New Delhi: An international team of scientists has identified a previously unknown form of diabetes that affects babies under six months of age. Typically, when diabetes develops this early, it is caused by a genetic mutation responsible for over 85 per cent of cases.
Using advanced DNA sequencing and innovative stem cell models, researchers from the University of Exeter in the UK and Université Libre de Bruxelles (ULB) in Belgium discovered mutations in the TMEM167A gene, which are linked to a rare type of neonatal diabetes.
In six affected children who also had neurological disorders such as epilepsy and microcephaly, alterations were found in this gene.
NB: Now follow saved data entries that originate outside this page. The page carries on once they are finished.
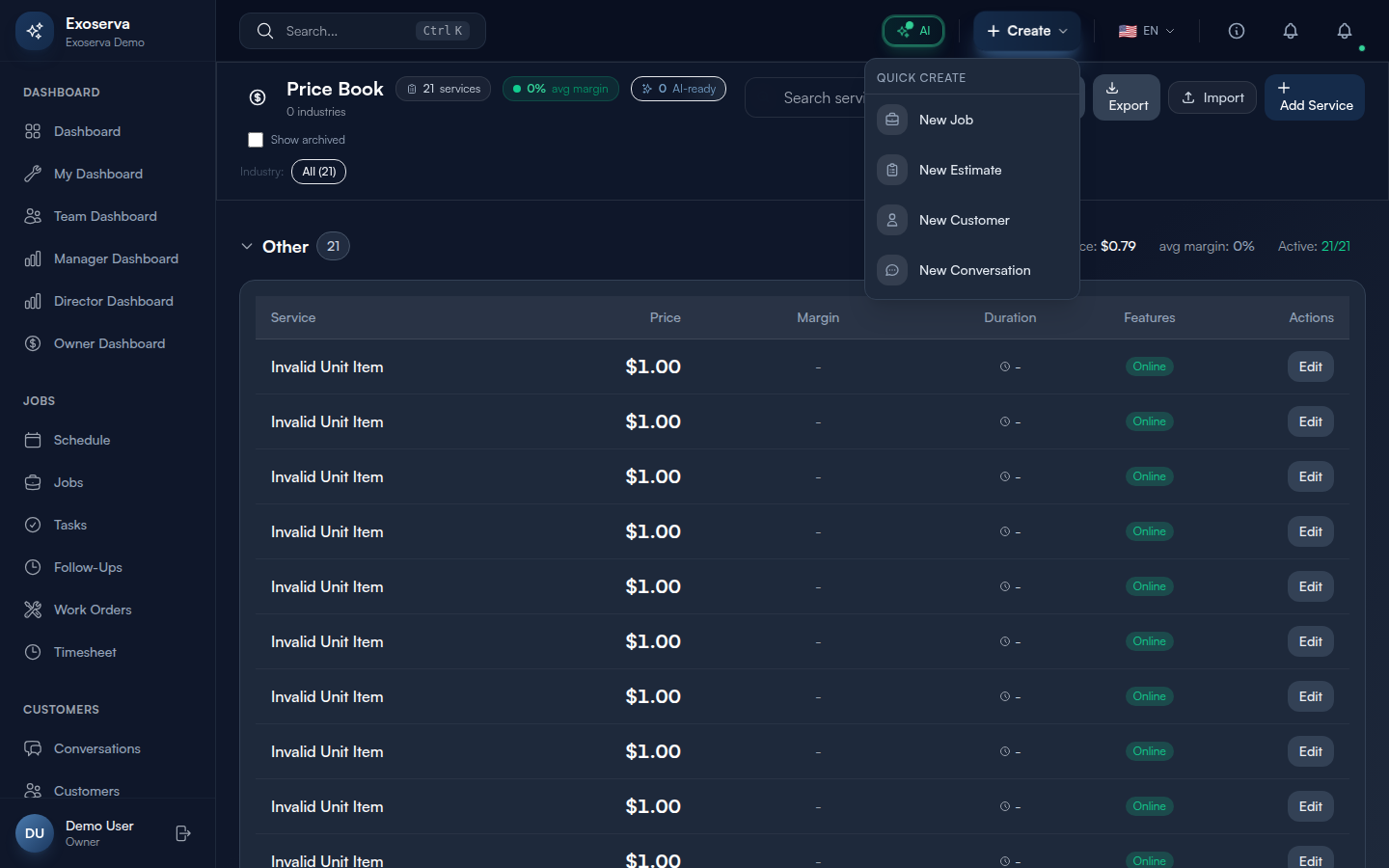Open Work Orders from the sidebar

(x=93, y=610)
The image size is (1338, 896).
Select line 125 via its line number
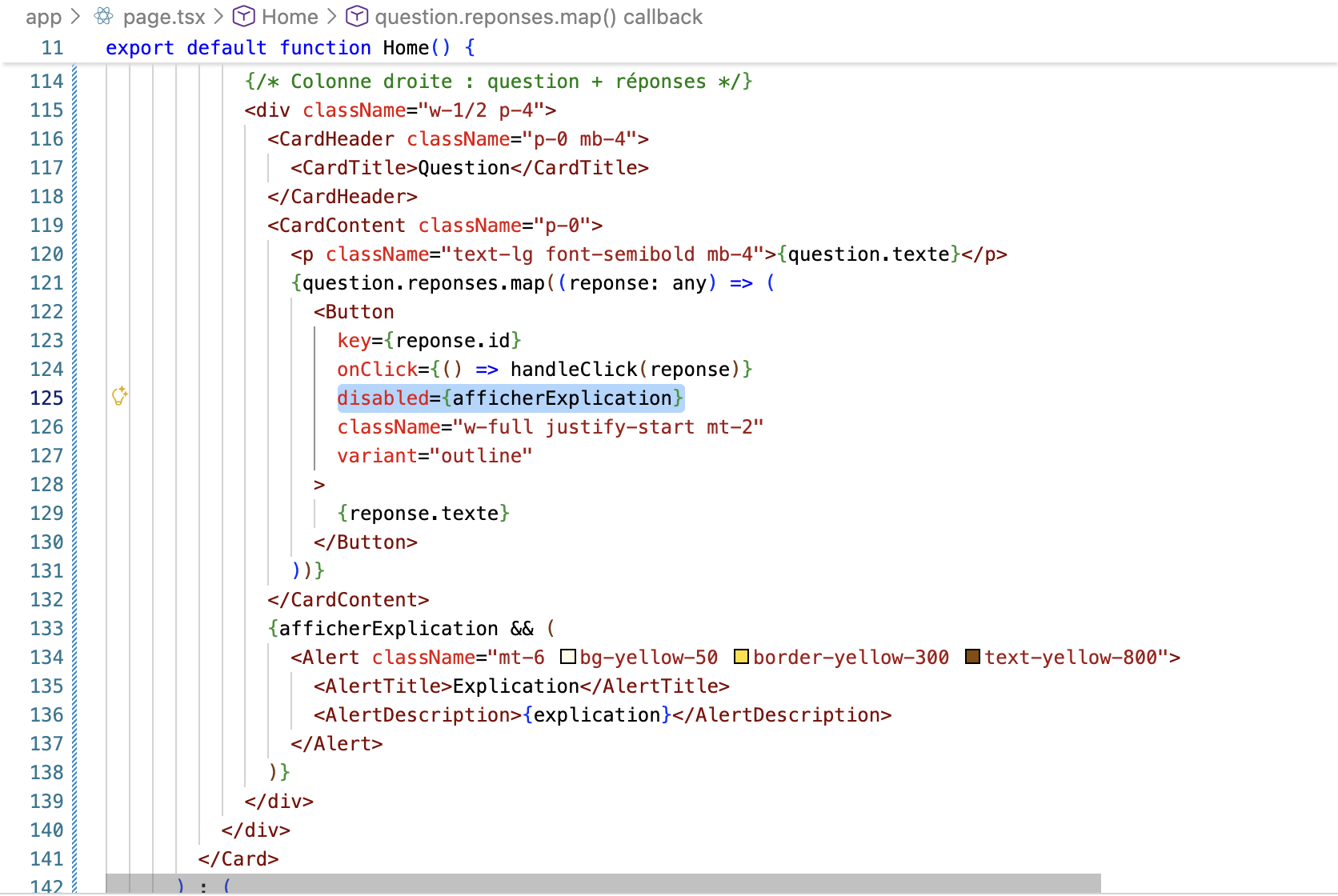[x=46, y=398]
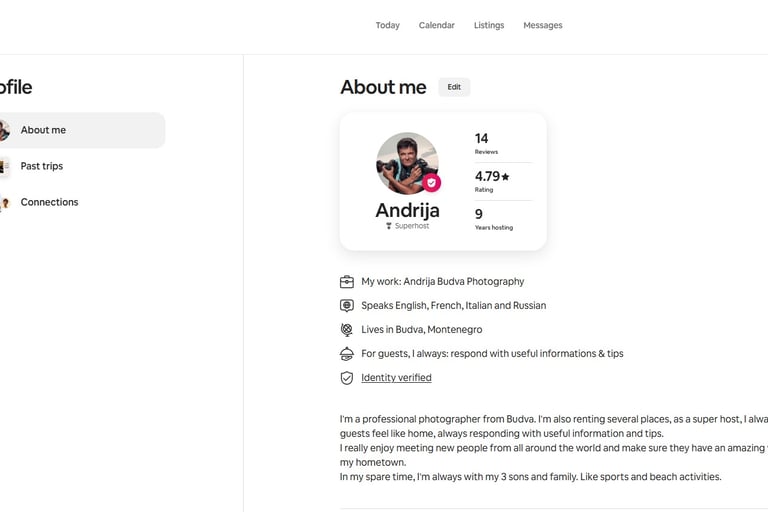Screen dimensions: 768x512
Task: Click the verified shield badge on the photo
Action: tap(431, 183)
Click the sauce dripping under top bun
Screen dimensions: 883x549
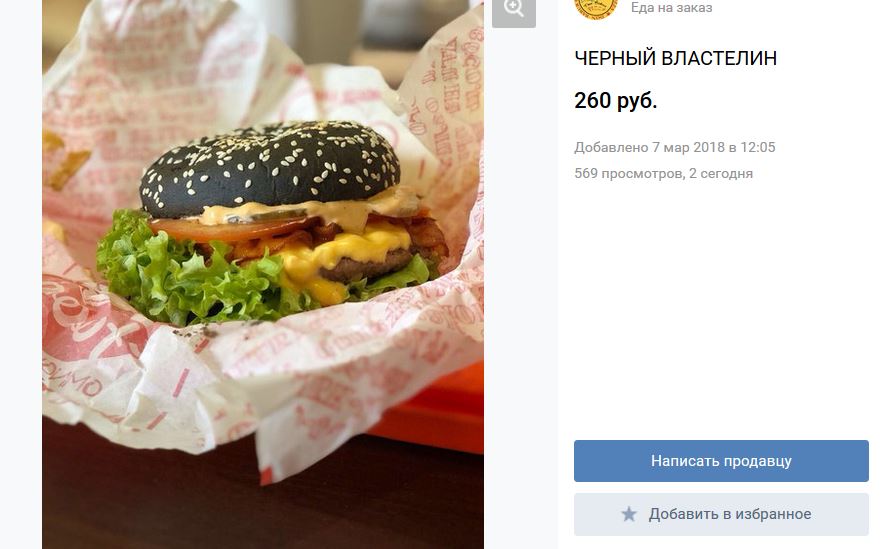click(x=315, y=211)
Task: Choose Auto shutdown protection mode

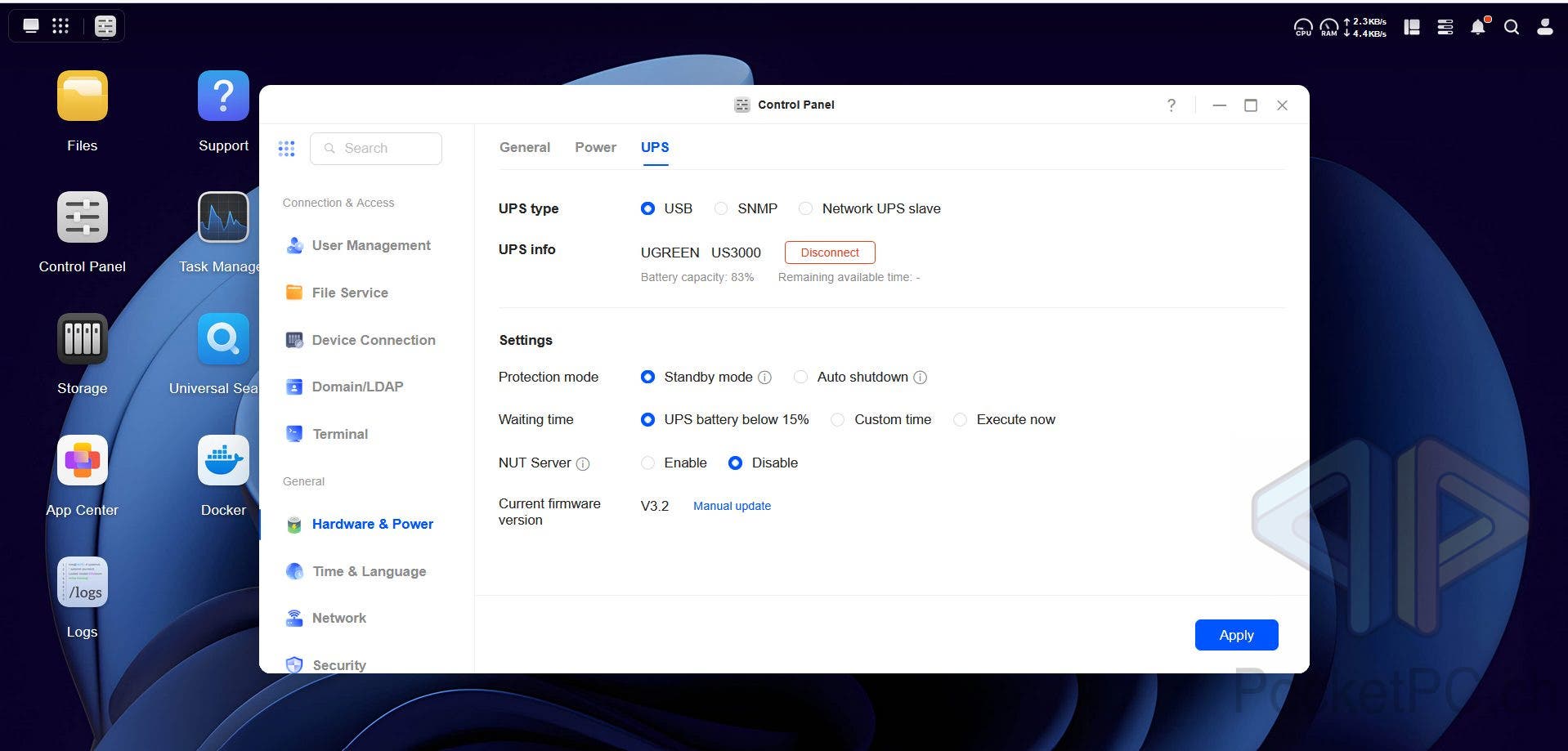Action: pos(801,378)
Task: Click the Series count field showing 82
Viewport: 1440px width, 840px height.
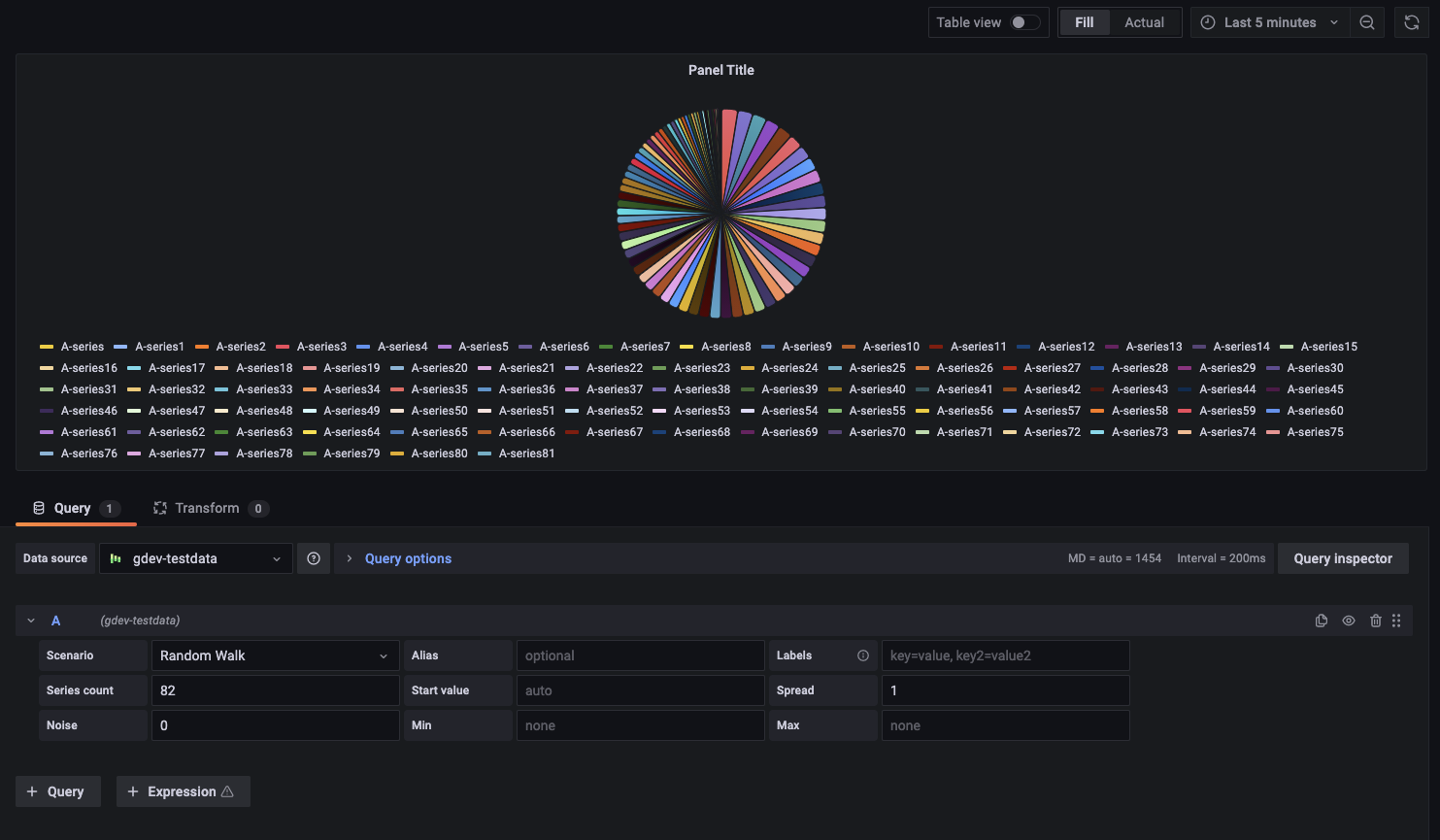Action: 275,689
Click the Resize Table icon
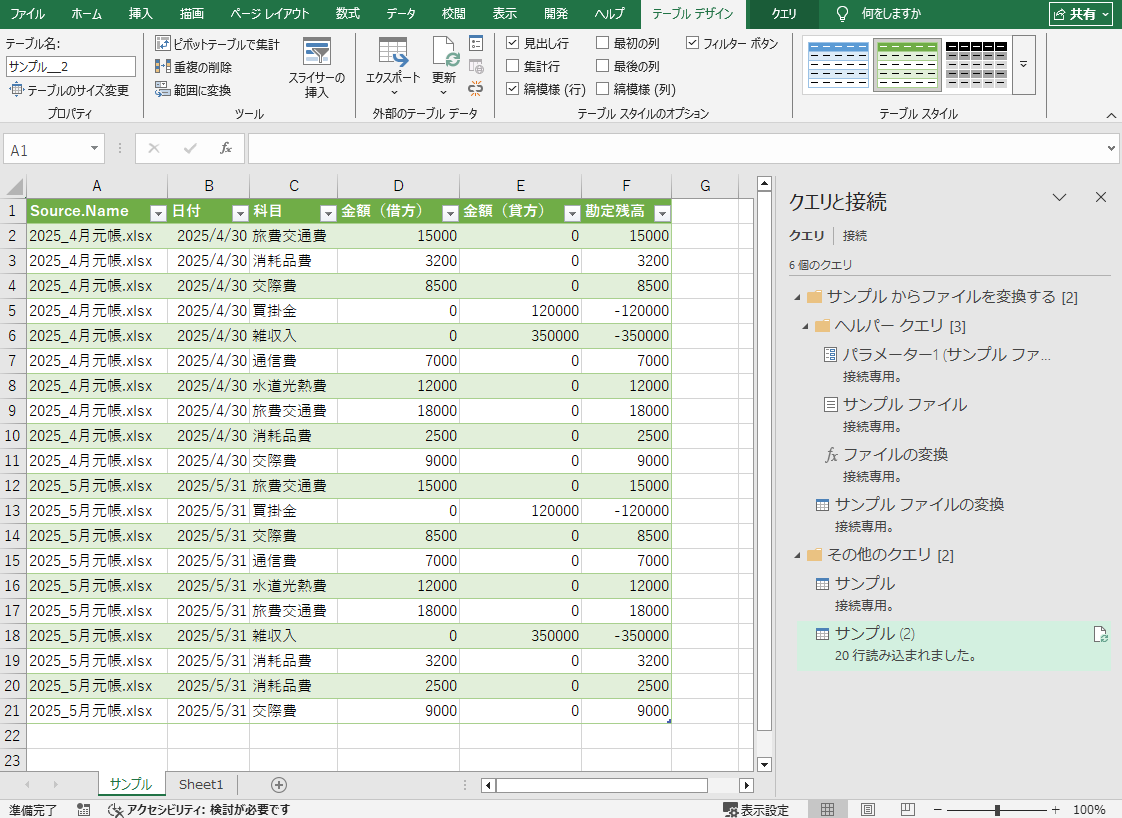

“Finding DNA changes that cause diabetes in babies gives us a unique way to identify the genes that are vital for insulin production and secretion,” explained Dr. Elisa de Franco from the University of Exeter. “This discovery helped clarify the function of the little-known TMEM167A gene and revealed its key role in insulin secretion.”
To explore how the gene works, the scientists used stem cells that were differentiated into pancreatic beta cells along with CRISPR gene-editing technology. They found that when the TMEM167A gene is altered, insulin-producing cells fail to perform their normal functions, triggering stress mechanisms that lead to their death.
“The ability to create insulin-producing cells from stem cells has given us a powerful model to study what goes wrong in rare and other forms of diabetes,” said Professor Miriam Cnop from ULB. “It’s an extraordinary tool for uncovering disease mechanisms and testing potential treatments.”
The findings, published in the Journal of Clinical Investigation, highlight that TMEM167A is crucial for the function of insulin-producing beta cells and neurons, but appears less important for other cell types.
This discovery enhances scientific understanding of how insulin is produced and may open new avenues for research into other forms of diabetes — a condition currently affecting nearly 589 million people worldwide.